3. Col secondo motivo si deduce ‘Violazione e falsa applicazione dell’art. 9, comma 17, della Legge 27 dicembre 2002, n. 289; dell’art. 1, comma 665 della Legge 23 dicembre 2014, n. 190 e successive modifiche e integrazioni; degli artt. 107 e 108 del Trattato sul funzionamento dell’Unione Europea; dei principi stabiliti dalla Commissione Europea con Decisione (UE) 2016/195, notificata con il n. C (2015) 5549 final, in combinato disposto con il Regolamento Europeo (UE) 18 dicembre 2013, n. 1407, in relazione all’articolo 360, primo comma, n. 3, del Codice di procedura civile’.
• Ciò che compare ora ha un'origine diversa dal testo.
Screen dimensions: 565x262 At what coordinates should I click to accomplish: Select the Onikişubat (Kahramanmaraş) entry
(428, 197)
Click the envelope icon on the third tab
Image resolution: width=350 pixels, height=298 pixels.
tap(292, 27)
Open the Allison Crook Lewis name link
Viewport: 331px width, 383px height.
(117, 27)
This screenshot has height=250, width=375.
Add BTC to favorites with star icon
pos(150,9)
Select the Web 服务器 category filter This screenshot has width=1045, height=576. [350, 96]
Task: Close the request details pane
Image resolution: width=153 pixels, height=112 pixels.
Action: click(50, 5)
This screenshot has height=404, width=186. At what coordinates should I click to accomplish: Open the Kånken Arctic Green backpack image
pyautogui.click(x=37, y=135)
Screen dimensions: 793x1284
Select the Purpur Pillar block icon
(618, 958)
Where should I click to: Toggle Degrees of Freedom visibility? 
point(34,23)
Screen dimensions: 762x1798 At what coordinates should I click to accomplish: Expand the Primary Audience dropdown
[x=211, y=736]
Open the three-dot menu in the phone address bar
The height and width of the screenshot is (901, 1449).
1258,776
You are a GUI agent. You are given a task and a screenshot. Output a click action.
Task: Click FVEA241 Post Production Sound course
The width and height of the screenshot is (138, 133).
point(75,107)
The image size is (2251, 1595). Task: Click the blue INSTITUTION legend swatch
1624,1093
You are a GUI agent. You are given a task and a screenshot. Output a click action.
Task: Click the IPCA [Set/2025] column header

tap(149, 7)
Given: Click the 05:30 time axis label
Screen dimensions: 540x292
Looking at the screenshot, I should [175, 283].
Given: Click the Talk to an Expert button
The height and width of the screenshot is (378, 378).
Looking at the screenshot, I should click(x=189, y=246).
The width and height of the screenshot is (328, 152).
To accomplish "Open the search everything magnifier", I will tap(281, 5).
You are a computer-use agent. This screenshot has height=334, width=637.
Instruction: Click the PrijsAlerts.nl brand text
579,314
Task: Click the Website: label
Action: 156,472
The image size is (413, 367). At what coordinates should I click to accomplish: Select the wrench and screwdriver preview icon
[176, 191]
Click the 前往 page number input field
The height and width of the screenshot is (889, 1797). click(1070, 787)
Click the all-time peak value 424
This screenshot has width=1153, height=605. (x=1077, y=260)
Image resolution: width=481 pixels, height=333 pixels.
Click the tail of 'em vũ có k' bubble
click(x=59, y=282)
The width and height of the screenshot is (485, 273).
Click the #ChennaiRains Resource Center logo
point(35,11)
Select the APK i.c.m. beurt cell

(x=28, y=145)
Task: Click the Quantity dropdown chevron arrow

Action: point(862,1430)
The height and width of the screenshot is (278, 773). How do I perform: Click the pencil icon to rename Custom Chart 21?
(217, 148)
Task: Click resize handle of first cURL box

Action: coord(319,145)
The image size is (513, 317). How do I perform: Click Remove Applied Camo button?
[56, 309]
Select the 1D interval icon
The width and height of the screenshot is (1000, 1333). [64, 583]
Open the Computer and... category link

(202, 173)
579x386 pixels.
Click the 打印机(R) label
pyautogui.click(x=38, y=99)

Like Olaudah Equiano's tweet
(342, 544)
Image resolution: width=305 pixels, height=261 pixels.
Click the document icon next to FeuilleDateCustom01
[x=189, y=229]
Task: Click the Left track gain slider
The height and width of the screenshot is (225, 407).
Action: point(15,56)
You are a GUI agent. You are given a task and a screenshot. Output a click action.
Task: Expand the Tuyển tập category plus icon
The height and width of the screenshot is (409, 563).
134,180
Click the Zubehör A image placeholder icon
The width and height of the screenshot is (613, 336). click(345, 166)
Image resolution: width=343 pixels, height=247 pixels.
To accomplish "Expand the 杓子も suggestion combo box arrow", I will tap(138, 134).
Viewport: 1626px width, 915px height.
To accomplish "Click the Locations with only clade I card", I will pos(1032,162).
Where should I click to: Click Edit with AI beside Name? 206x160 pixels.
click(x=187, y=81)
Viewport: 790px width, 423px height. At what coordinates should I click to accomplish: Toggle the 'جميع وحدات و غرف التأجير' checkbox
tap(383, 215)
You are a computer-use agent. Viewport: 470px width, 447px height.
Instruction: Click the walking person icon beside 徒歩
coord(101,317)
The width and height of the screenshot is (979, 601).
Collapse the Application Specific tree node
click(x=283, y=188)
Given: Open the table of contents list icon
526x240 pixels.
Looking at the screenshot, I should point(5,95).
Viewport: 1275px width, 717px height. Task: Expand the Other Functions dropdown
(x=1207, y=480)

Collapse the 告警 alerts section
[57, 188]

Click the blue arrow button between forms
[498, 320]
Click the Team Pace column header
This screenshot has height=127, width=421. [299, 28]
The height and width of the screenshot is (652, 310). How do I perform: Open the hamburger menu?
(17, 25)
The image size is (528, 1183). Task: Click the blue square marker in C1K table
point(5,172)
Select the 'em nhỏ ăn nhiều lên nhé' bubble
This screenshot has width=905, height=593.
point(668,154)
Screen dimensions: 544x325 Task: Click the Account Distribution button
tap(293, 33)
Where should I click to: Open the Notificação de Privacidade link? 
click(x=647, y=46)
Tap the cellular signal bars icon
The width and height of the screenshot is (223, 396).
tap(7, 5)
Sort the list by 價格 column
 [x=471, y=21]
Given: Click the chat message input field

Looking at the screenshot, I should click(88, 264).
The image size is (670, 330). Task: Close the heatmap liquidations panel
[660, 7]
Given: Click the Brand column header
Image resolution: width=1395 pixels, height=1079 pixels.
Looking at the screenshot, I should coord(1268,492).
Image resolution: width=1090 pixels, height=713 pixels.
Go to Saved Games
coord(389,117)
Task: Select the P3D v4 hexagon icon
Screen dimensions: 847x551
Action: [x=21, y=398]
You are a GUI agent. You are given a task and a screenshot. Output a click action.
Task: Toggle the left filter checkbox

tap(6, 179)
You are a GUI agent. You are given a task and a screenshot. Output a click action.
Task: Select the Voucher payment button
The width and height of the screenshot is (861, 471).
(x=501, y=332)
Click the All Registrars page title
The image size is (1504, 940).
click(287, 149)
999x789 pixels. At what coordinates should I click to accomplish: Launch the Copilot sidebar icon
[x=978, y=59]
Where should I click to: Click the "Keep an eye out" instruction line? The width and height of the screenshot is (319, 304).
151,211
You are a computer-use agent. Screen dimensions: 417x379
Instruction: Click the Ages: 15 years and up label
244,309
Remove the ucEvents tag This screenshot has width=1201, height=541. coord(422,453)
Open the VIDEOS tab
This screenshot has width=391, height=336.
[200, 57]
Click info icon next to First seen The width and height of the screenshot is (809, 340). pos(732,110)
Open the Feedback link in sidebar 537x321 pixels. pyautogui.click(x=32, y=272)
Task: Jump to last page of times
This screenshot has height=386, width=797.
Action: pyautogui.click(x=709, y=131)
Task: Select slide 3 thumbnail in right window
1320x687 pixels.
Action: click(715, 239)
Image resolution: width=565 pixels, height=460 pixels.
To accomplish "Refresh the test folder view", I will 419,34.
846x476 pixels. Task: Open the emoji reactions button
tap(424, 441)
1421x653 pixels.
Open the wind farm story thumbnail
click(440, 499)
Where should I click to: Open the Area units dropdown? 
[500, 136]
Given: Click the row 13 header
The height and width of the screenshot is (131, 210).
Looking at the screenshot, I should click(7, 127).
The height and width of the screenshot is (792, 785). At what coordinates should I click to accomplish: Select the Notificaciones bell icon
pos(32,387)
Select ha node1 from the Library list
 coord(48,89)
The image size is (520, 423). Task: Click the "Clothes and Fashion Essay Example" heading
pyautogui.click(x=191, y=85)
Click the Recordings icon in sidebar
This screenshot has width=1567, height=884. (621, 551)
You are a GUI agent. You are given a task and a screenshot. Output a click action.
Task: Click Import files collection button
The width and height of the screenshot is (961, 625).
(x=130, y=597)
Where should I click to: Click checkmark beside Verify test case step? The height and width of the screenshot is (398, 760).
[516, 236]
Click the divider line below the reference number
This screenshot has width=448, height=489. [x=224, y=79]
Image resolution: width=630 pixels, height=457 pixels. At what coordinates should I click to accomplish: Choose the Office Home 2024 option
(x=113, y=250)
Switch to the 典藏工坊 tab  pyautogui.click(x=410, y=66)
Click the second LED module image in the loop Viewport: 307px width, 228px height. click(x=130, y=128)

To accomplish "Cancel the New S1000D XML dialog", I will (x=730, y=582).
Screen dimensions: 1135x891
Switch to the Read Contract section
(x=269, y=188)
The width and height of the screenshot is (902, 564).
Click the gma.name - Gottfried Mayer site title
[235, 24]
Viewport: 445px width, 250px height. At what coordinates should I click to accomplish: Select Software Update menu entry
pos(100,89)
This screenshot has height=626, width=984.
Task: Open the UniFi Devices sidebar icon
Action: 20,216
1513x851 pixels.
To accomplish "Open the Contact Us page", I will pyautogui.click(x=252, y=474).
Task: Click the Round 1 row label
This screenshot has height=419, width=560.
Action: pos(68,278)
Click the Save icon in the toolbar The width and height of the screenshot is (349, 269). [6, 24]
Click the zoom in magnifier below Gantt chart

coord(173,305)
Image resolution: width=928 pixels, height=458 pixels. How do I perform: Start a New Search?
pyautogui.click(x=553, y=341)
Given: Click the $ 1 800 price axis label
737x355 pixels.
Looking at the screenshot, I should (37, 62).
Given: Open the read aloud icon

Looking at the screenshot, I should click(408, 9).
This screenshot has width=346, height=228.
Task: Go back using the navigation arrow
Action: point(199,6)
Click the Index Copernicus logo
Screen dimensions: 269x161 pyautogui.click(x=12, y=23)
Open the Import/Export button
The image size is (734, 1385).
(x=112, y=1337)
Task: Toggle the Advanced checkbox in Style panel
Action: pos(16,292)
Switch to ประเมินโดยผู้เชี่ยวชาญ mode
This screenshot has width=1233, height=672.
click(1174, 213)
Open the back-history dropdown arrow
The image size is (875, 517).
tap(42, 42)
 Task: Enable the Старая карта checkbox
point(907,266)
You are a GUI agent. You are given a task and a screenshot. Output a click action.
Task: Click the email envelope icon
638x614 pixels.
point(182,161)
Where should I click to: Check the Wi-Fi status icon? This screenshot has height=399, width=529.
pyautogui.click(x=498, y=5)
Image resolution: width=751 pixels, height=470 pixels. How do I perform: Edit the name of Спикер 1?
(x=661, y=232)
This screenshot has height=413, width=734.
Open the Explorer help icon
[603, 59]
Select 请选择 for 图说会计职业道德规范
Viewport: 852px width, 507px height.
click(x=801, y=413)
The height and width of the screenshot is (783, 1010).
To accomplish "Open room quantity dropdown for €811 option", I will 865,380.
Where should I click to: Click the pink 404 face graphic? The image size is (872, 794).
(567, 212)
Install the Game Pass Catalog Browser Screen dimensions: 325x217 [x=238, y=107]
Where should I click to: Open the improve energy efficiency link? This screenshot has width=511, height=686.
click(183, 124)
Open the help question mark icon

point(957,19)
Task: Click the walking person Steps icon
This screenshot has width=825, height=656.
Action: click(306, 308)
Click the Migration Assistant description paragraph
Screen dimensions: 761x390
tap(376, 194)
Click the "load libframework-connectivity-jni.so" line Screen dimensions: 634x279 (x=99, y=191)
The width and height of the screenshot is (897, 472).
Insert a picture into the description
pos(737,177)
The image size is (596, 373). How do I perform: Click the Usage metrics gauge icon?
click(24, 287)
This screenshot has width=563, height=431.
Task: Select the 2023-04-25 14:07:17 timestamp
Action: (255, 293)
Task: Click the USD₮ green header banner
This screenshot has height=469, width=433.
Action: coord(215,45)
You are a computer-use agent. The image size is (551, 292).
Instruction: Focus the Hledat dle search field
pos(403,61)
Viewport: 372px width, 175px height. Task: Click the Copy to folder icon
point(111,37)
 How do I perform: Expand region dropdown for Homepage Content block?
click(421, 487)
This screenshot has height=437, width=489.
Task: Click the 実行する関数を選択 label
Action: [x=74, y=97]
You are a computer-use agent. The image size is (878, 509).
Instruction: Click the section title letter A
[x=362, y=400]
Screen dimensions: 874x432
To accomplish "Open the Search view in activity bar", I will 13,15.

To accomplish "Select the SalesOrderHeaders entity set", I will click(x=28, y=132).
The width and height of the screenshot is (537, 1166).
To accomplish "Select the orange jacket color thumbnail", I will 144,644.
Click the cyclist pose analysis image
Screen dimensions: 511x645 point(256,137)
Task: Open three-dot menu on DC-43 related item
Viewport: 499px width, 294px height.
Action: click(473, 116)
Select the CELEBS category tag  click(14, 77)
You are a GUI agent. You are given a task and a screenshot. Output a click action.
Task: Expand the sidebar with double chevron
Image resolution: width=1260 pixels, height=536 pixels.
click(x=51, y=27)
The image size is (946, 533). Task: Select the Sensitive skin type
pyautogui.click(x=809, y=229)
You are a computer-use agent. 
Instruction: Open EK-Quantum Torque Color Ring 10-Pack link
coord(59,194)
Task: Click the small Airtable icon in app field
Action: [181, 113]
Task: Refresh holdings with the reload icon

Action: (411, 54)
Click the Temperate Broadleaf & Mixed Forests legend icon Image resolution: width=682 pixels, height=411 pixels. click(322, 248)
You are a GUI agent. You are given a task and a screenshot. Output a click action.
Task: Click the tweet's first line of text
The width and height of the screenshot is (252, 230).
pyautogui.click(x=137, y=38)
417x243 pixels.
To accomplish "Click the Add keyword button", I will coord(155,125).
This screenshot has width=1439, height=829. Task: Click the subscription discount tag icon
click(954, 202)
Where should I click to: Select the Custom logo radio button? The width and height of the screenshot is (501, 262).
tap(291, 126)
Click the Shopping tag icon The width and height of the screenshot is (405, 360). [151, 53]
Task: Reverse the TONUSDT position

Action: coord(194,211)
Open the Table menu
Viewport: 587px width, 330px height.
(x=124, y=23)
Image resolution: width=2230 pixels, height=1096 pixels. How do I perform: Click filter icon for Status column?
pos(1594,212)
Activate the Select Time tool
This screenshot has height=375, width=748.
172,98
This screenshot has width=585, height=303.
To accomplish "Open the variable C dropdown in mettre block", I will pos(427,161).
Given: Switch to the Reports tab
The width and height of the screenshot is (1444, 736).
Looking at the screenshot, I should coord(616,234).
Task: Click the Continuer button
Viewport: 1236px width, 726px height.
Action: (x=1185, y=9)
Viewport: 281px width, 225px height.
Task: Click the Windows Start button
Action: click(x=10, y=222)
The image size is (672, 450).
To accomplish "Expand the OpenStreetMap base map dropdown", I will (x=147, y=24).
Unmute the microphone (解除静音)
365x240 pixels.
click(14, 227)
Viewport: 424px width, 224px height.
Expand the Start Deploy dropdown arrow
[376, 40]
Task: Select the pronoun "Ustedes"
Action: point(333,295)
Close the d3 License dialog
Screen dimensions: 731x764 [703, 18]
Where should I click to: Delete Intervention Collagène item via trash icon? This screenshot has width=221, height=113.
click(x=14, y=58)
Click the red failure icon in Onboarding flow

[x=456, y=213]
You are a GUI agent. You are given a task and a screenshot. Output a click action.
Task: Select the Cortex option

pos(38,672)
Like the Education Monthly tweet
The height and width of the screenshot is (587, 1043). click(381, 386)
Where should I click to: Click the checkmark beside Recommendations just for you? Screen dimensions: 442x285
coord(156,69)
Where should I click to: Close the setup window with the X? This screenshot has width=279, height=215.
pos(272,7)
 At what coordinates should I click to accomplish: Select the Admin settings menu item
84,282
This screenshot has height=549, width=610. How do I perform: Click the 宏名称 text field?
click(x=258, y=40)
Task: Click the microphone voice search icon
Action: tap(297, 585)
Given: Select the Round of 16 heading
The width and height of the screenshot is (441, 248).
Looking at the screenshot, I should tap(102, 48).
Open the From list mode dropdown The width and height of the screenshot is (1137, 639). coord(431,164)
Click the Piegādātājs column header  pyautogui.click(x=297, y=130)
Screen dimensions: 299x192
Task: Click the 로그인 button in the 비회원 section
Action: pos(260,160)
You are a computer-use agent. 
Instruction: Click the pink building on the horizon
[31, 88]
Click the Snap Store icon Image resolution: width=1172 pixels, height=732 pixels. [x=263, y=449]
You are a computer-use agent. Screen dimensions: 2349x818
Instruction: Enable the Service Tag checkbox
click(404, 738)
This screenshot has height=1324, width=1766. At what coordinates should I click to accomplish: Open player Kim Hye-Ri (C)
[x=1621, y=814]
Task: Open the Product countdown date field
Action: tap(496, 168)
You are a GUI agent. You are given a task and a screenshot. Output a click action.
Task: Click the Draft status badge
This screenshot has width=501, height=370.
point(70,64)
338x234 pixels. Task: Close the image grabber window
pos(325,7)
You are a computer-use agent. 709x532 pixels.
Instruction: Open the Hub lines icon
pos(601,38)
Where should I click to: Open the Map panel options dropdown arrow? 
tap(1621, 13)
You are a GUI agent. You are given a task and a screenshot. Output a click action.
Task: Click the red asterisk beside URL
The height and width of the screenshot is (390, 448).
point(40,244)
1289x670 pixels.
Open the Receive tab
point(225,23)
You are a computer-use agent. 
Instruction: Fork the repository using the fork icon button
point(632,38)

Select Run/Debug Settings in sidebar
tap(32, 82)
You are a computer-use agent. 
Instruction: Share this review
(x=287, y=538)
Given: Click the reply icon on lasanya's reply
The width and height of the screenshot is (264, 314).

Preso atto che il de cuius, negli anni in questione, ha svolto attività di lavoro autonomo, quindi, d’impresa, i Giudici di seconda istanza, al riguardo, avrebbero del tutto omesso di rilevare l’esito della Decisione della Commissione Europea (UE) 2016/195 del 14 agosto 2015, notificata con il n. C (2015) 5549 final, e le successive indicazioni della giurisprudenza di legittimità . L’ Ufficio ha evidenziato nell’atto di appello che la Commissione Europea, con la Decisione (UE) 2016/195 del 14 agosto 2015, notificata con il n. C (2015) 5549 final, ha ritenuto anche l’agevolazione in parola rivolta alle imprese, misura incompatibile con il mercato interno, rientrando essa nel novero degli aiuti di Stato. La stessa Commissione ha previsto alcune deroghe a tale incompatibilità
riservate agli aiuti individuali che rispettino i requisiti previsti dal Regolamento ‘de minimis’ applicabile ed oggetto di alcune importanti pronunce della Corte di Cassazione. Il beneficio individuale deve essere in linea con il regolamento de minimis applicabile, tenendo conto, in specie, che la regola de minimis, stabilendo una soglia di aiuto al di sotto della quale l’art. 92, n. 1 TFUE, può considerarsi inapplicabile, costituisce un’eccezione alla generale disciplina relativa agli aiuti di Stato, per modo che, quando la soglia dell’irrilevanza dovesse essere superata, il beneficio dovrà essere negato nella sua interezza In difetto, la CTR dovra’ valutare la sussistenza delle condizioni che, secondo la citata decisione della Commissione del 2015, fanno ritenere comunque compatibili gli aiuti in esame con il mercato interno, ai sensi dell’articolo 107, § 2, lettera b), del TFUE, ovvero che si tratti di “aiuti destinati a compensare i danni causati da una calamita’ naturale” (§ 150, lettera b), sempre che sussista “un nesso chiaro e diretto tra i danni subiti dalla singola impresa in seguito alle calamita’ naturali in oggetto e l’aiuto di Stato concesso a norma delle misure in esame” (§ 136), » ( vedi Cass. Ord. del 24 gennaio 2022, n. 1947). In relazione alla soglia de minimis, i Giudici di legittimità hanno specificato che « 3.3.1. Nel rispetto del principio de minimis, inoltre, non basta che l’importo chiesto in rimborso ed oggetto del singolo procedimento sia inferiore alla soglia fissata del diritto dell’UE, dovendo invece la relativa prova riguardare l’ammontare massimo totale dell’aiuto rientrante nella categoria de minimis su un periodo di tre anni a decorrere dal momento del primo aiuto, comprendendovi qualsiasi aiuto pubblico accordato, anche quale aiuto de minimis (cfr. Cass. n. 30927 del 2019, cit., che richiama Cass. n. 14465 del 2017).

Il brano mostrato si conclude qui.